The PDF Content Validator is a Python web application built with Flask. It enables users to upload PDF files, input search data, and validate of those keywords and values appear on the same line within the PDF. It also allows users to upload a CSV file of keyword-value pairs along with a PDF to validate at once. Lastly this app includes additional validation to check if the costs listed by customers match the total price on a contract. Note that this last feature was tailored specifically for PDF documents used by the company where this application was initially developed during an internship.
- PDF Upload: Upload a PDF file to the server.
- Data Input: Enter a keyword and a value to search and validate in the PDF.
- Validation: Checks if the keyword and value are present on the same line within the PDF.
- Display Results: Displays validation results and highlights occurrences of keywords and values in the PDF.
- Help Page: Provides assistance to users on how to use the application.
- Python 3.6 or higher
- Flask
- Flask-WTF
- Werkzeug
- PDFPlumber
- PyMuPDF (Fitz)
-
Clone the Repository
git clone https://github.com/yourusername/pdf-validator-app.git
-
Install the Requirements
pip install -r requirements.txt
- Run the Flask Application:
- Open a terminal.
- Navigate to the directory containing your app.py file.
- Run the command:
python app.py - The application will start, and you should see output indicating that it is running on http://127.0.0.1:5000.
- Open the Web Interface:
- Go to http://127.0.0.1:5000 on your preferred web browser
- You will see the home page where you can upload a PDF file and input data for validation.
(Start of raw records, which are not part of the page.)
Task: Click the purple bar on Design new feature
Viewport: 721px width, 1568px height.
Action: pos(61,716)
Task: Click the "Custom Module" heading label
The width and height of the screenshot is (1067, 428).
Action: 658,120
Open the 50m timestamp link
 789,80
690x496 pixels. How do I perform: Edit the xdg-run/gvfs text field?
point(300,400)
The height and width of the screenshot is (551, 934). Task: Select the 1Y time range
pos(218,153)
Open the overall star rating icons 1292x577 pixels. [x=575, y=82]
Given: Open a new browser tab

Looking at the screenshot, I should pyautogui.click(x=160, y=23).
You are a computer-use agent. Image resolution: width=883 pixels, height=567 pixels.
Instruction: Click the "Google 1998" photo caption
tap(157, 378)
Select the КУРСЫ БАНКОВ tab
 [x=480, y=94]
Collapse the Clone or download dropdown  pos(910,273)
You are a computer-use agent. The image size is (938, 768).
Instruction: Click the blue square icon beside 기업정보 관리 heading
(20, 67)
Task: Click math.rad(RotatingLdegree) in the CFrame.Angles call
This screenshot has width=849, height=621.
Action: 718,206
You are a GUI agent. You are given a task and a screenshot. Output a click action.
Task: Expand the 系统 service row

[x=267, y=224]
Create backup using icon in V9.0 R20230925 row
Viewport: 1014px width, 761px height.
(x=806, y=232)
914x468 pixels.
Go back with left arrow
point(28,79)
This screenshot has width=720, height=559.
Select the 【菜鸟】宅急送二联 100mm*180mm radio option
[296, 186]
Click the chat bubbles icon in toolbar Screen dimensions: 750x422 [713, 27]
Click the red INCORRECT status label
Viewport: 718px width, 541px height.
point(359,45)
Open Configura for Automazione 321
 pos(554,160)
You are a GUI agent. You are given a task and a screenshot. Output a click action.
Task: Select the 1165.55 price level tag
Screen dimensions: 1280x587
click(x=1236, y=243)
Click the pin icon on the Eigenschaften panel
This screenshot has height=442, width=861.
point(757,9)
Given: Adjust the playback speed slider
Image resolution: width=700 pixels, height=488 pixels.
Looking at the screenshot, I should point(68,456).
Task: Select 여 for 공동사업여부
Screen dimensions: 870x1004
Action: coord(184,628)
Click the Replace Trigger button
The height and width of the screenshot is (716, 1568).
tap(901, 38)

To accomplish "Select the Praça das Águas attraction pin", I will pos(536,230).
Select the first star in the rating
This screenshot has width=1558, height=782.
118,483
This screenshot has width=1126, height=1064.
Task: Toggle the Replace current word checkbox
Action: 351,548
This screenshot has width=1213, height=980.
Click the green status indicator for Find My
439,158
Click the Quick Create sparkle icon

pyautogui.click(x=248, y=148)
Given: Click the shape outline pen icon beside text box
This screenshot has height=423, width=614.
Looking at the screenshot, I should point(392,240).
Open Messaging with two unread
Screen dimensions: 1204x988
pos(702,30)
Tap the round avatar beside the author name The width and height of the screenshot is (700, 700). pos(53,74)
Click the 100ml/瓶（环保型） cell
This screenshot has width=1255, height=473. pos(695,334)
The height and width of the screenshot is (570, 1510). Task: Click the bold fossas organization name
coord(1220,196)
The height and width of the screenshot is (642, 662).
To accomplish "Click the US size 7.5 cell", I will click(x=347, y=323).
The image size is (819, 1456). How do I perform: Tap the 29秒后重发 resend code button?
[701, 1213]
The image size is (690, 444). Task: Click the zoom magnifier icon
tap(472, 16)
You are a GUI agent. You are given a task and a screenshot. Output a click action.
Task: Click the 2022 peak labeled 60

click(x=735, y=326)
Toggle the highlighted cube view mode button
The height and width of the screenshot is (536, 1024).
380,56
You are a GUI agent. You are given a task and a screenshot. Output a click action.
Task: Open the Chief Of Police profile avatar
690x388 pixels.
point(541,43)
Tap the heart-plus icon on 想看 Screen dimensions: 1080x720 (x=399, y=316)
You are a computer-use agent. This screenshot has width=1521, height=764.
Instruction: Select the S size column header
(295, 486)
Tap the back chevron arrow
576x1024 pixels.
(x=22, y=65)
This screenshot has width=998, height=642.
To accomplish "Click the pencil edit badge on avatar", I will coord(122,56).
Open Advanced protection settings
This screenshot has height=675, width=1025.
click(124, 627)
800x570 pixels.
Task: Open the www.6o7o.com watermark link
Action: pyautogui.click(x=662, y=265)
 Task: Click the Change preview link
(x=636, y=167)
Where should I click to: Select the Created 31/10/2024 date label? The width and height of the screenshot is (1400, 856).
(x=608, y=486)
The help page offers help to the user if needed.
Once the application is running, you can access the Swagger documentation at: http://127.0.0.1:5000/apidocs/
- Endpoints: The Swagger UI displays all available API endpoints. You can view details about each endpoint, including its method, parameters, and possible responses.
- Test Endpoints: Use the "Try it out" button to send requests directly from the documentation. Here you should input the necessary parameters.
- View Response: Swagger provides a view of the request and response details.
If you haven't already, download and install Postman: https://www.postman.com/downloads/ (or another tool).
-
Upload a PDF File
- Method: POST
- URL: http://127.0.0.1:5000/api/upload
- Body: Form-data
- Key:
pdf(Type: File)
- Key:
- Response: JSON informing of the success or failure of the pdf file upload.
-
Validate PDF Content
- Method: POST
- URL: http://127.0.0.1:5000/api/validate
- Body: Raw JSON
- Example:
{ "keyword": "example_keyword", "value": "example_value" }
- Example:
- Response: JSON with results of the validation.
-
Validate with Keyword-Value Pairs from CSV
- Method: POST
- URL: http://127.0.0.1:5000/api/upload
- Body: Form-data
- Key:
pdf(Type: File) - Key:
csv(Type: File)
- Key:
- Response: JSON with validation results for each keyword-value pair.
If there are issues with the files (for example missing files), you will receive an error message in the JSON response.
Unit tests are provided to check the text extraction and validation works as expected.
To run the tests, execute the following command in the directory containing your app.py file:
python3 -m pytest
- For some structures in the same line within some PDFs the highlight feature might not work. However the validation feature is still robust and works for all structures.
- Integration tests haven't been made for the API endpoints.